Вспыхивает карманный фонарь. На груди Василия сверкает, переливается радужными цветами новенький орден Красной Звезды.
– Красив, ничего не скажешь! – любуется орденом политрук Кармелицкий. – Приятно носить его, Блинов, правда?
– Конечно, приятно.
– Вот это хорошо, что говоришь искренние. Иной получит награду и кокетничает: я, мол, и не ожидал такого, и вообще, мол, я человек маленький и незаметный и удивляюсь, как это удостоили меня орденом. Врет такой человек, кокетничает, рисуется. Встречаются и другие, которые сразу же нос задирают. К таким не подходи, потому что люди они необыкновенные, не чета другим. С тобой так не случится?
– Никогда, товарищ политрук.
– Верю, Блинов. Человек ты башковитый, скромный. Держись теперь крепко, на тебя люди смотрят. Надеюсь, что не засохнешь на одном ордене…
– Постараюсь не засохнуть…
– Золотые слова!

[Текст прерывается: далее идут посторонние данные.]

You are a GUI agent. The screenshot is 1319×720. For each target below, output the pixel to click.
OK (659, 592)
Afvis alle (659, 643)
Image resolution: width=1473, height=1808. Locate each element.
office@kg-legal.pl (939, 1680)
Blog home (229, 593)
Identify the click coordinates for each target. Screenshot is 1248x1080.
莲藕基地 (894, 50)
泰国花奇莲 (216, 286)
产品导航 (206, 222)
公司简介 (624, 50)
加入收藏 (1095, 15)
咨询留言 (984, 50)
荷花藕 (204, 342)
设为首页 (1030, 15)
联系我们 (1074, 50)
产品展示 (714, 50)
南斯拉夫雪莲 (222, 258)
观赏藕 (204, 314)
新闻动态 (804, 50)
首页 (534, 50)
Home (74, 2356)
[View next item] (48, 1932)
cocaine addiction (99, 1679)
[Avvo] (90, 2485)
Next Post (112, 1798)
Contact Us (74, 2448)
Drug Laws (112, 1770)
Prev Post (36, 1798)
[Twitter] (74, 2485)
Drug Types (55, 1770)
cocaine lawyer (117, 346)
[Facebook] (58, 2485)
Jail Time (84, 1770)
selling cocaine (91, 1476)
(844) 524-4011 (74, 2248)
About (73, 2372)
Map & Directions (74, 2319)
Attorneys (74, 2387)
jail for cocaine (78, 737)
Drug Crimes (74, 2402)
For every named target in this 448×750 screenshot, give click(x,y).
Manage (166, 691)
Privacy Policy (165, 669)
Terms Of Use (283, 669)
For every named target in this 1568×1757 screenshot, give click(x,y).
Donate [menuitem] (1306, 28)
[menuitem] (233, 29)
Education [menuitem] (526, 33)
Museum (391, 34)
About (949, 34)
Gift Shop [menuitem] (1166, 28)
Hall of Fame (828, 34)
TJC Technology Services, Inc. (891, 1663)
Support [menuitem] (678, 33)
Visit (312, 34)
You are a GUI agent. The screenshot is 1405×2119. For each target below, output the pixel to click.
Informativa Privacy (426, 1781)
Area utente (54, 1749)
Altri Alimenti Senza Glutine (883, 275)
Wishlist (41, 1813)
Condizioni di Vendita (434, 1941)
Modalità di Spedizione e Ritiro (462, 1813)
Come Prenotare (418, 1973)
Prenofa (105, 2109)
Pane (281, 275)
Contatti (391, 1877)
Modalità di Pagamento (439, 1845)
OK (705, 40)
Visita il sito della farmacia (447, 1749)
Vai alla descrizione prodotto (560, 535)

Тот не солдат, кто не мечтает стать генералом. Правильно рассуждаешь, Блинов.
Кармелицкий уходит в соседнюю роту. Мы опять остаемся вдвоем.
Небо на востоке начитает сереть. Дует свежий ветер. В деревне кричат осиротевшие петухи.
– Я тебе не все рассказал, – говорит Василий. – Получала медаль «За охвату» и дивизионная разведчица.
– Значит познакомился?
– Угу! Любой зовут. Фамилия Шведова. Младший лейтенант. Увидел ее, и в сердце кольнуло что-то. Глаза у нее особенные. Большие, темно-серые. Прямо в душу заглядывают. Такие глаза, по-моему, у Анны Карениной были. Славная девушка. Веселая, разговорчивая. С полчаса побеседовали и точно всю жизнь знакомы. Завидовала мне, что я орден получал. Так и сказала: догоню, будет и у меня орден. Обещала к нам на днях заглянуть…
– Значит, свидание назначено?
Блинов хватает меня за плечи и старается повалить на дно траншеи. Несколько минут боремся, тяжело дышим, беззвучно хохочем. Наконец, устали.
– А хотя бы и свидание?! – смеется Василий. – Разве на войне запрещается любовь?
И сам ответил:
– Не запрещается!
Уже совсем светло. По траншее к окопу Блинова спешат бойцы. Впереди Степан Беркут.
– Мы думали, что ты по-пански сегодня отдыхаешь, на белоснежной простыне и на пуховой подушке, – кричит он еще издали, – а ты, оказывается, прямо в окоп, и так прошмыгнул, что никто не заметил.
Беркут тормошит Василия, рассматривает орден. Потом трясет Блинова за плечи.
– Поздравляю, чертяка! От души поздравляю! – на все боевое охранение горланит Беркут.